AI and CUDA Workloads

For AI/ML and CUDA-based workloads, the situation is different. These are typically long-running, compute-intensive jobs that will use as much GPU resource as possible for as long as possible.

In this context, Fixed Share or Equal Share are strongly recommended. Both provide predictable and consistent access to GPU resources, avoiding contention and delivering steady throughput.

Avoiding the “Noisy Neighbour” problem
Best Effort is not recommended—one aggressive job could easily starve others, leading to unpredictable behaviour.
Equal Share → Fairness with consistency
With Equal Share, the scheduler divides GPU time evenly across all active vGPUs. This prevents any single workload from dominating resources and ensures steady, predictable performance for every VM. However, as more vGPUs are assigned to the same physical GPU, the share per VM decreases, which can reduce overall throughput for each workload.
Fixed Share → Guaranteed allocation
With Fixed Share, the scheduler provides deterministic performance by reserving GPU slices based on the first vGPU profile assigned to the physical GPU. This means performance remains stable even as additional vGPUs are added or removed. For mission-critical workloads or managed service environments, this predictability can be essential.

“Since AI Enterprise workloads are typically long-running operations, it is recommended to implement the Fixed Share or Equal Share scheduler for optimal performance.” – NVIDIA AI Enterprise VMware Deployment Guide

Time-Slice Duration – Latency vs Throughput

The time-slice duration defines how long a virtual machine (VM) is allowed to execute on the GPU before the scheduler pre-empts it to give other VMs a chance to run. This setting is relevant when using Fixed or Equal Share scheduling policies.

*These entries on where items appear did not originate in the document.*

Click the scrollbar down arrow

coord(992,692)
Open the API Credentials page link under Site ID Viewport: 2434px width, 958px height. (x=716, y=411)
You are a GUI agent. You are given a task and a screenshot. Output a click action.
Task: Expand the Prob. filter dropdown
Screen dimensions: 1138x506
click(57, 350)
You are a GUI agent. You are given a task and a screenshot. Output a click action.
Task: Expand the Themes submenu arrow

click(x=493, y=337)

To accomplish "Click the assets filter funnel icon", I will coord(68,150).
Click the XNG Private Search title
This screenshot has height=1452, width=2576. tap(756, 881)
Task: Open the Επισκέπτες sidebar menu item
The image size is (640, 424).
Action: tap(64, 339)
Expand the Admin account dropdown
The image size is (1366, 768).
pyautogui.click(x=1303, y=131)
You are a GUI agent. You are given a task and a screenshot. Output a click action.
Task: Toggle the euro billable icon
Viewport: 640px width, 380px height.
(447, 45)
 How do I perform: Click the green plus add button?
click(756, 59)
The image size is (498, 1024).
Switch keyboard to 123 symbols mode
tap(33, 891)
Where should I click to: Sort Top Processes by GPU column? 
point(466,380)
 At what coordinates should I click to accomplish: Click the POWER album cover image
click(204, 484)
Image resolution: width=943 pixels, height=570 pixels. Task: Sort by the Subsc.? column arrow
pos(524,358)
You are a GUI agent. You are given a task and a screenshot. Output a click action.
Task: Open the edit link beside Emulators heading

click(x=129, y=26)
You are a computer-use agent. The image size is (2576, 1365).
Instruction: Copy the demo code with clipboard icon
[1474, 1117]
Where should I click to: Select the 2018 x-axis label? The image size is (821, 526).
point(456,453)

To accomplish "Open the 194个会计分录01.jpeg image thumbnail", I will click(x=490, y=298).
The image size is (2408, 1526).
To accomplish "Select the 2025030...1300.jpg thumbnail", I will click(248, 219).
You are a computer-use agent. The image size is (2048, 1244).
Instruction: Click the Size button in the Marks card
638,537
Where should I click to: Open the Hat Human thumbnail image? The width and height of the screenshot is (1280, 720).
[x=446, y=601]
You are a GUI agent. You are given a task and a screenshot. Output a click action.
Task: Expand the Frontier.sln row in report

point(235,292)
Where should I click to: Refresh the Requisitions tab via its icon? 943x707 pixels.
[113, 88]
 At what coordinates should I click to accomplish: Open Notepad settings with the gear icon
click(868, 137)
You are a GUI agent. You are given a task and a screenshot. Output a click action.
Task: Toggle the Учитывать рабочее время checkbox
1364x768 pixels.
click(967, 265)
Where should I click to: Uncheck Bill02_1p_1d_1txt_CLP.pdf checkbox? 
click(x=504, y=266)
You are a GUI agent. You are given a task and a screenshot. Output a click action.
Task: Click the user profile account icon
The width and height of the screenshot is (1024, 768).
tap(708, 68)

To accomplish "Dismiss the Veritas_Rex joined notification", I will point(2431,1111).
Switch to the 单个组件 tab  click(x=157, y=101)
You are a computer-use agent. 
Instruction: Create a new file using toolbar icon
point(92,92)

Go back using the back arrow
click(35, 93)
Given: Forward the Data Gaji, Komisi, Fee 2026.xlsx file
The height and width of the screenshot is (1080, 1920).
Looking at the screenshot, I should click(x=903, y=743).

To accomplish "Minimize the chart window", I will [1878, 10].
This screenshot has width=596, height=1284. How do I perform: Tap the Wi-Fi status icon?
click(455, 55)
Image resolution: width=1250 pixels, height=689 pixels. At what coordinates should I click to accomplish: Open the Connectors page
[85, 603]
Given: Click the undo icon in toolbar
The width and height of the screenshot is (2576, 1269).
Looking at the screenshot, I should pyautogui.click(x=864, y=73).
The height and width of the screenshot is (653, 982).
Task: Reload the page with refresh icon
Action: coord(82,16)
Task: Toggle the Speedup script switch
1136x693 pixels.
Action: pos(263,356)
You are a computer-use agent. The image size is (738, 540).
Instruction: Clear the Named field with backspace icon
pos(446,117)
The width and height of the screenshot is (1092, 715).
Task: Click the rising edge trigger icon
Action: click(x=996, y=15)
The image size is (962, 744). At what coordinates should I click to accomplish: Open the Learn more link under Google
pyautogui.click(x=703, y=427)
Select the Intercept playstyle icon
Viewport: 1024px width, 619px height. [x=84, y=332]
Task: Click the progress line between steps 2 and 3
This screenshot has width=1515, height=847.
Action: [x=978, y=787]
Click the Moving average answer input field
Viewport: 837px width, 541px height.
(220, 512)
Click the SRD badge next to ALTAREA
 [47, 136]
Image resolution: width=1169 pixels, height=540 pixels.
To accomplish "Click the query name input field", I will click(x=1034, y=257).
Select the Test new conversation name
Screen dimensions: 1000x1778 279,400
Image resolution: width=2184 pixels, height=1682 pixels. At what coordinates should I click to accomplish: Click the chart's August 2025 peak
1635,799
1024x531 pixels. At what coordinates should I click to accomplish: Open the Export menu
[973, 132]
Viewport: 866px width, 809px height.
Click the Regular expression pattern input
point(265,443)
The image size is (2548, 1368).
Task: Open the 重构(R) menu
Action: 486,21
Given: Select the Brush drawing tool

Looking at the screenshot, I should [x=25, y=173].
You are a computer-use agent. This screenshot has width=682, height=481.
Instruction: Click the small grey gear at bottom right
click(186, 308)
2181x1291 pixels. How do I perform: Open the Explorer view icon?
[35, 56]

Shorter time slices → lower latency, better responsiveness.
- Ideal for interactive workloads such as graphics, VDI, or 60 FPS applications.
- VMs get GPU access more frequently, reducing wait times.
Longer time slices → higher throughput, better for batch or compute workloads.
- Ideal for compute-heavy tasks like CUDA training jobs.
- VMs run longer, reducing context-switch overhead and improving overall GPU utilisation.

Key point: Choosing the right time-slice duration is a trade-off between responsiveness and efficiency.

You can configure the time-slice between 1 ms and 30 ms (minimum/maximum supported).

“For workloads that require low latency, a shorter time slice is optimal… For workloads that require maximum throughput, a longer time slice is optimal.” – NVIDIA vGPU Scheduler Time Slice

⚠ Deprecation note: In vGPU 19, the ability to disable strict round-robin scheduling and manually configure time-slice durations is deprecated and scheduled for removal in the next major release. NVIDIA AI Enterprise currently still allows it.

Key Takeaways

VDI: Use Fixed Share for consistent performance, Best Effort for higher density and utilisation.
AI / CUDA: Use Fixed Share or Equal Share – avoid Best Effort.
Time-slice duration: Adjust based on latency sensitivity (shorter) or throughput needs (longer).

Choosing the right scheduler policy is about balancing performance vs efficiency. Start with NVIDIA’s guidance, but always test with your workload to ensure the expected results.